INSTRUCTIONS FOR THE TASK ->
Using the factoring thread below, decide whether each statement agrees with it: (a) the poster bought a Schaum's book of Precalculus questions, (b) Gib Z advises completing the square, (c) the poster took math in high school. Answer yes or no for each and quote the words of the thread that decide it.

SELECTED PASSAGE ->
# Reviewing pre factoring

1. Nov 22, 2007

### moe darklight

[SOLVED] reviewing pre... factoring

1. The problem statement, all variables and given/known data

I bought a Schaum's with Precalculus questions; figured I'd review my pre. I'm not as rusty as I thought I'd be... but I'm screwing up this question for some reason:

$$16x^{4}-x^{2}y^{2}+y^{4}$$

3. The attempt at a solution

$$4x^{2}-xy+y^{2}$$

$$4x^{2}+4xy+y^{2}-xy-4xy$$

$$(2x+y)^{2}-3xy$$

?? I'm doing something wrong here.

2. Nov 23, 2007

### Gib Z

Complete the square: $$(4x^2 + y^2) = 16x^4 + 8x^2y^2 + y^4$$.

So now express what you have as a difference between the perfect square, and another number =]

3. Nov 23, 2007

### moe darklight

how did you get $$(4x^2 + y^2)$$ from $$(2x+y)^{2}$$? wouldn't it be $$(4x^2 + y^2)^{2}$$? ... I'm guessing it's a typo, or else I'm really lost :rofl:

ok, $$16x^4 + 8x^2y^2 + y^4$$ leaves me with $$(4x^{2}+y^{2})^{2}-3xy$$ ... but wouldn't that $$3xy$$ have to be a $$3xy^{2}$$ for me to be able to do a difference of a square? ... right now it's an $$a^{2}-b$$

EDIT: post #4

ugh, things like this frustrate me. I'll be doing just fine, and then a simple question like this comes along that I get all wrong... I wish I'd taken math in highschool :grumpy:

Last edited: Nov 23, 2007
4. Nov 23, 2007

### moe darklight

wait... I square all of $$4x^{2}+4xy+y^{2}-3xy$$ and get

$$(4x^{2}+y^{2})^{2}-9xy^{2}$$

$$(4x^{2}+y^{2}-3xy)(4x^{2}+y^{2}+3xy)$$

right? ... you know, maybe the doctor's right and I do need Ritalin after all .

DATASET ->
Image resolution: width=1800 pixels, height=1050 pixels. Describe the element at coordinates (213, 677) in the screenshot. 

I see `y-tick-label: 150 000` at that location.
---
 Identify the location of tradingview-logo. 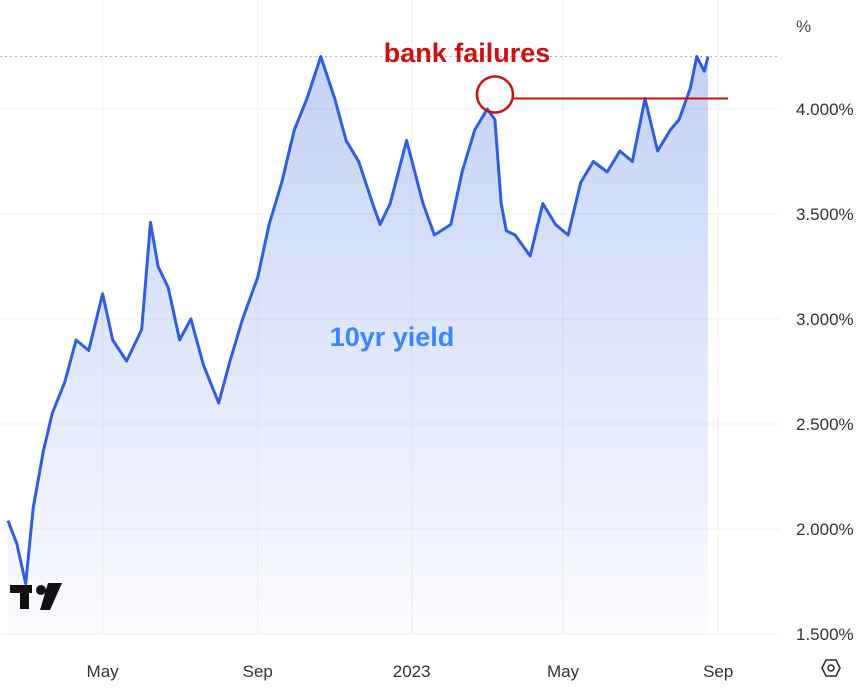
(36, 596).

EXERCISE SOLUTION ->
(a) Yes: "I bought a Schaum's with Precalculus questions"
(b) Yes: "Complete the square"
(c) No: "I wish I'd taken math in highschool"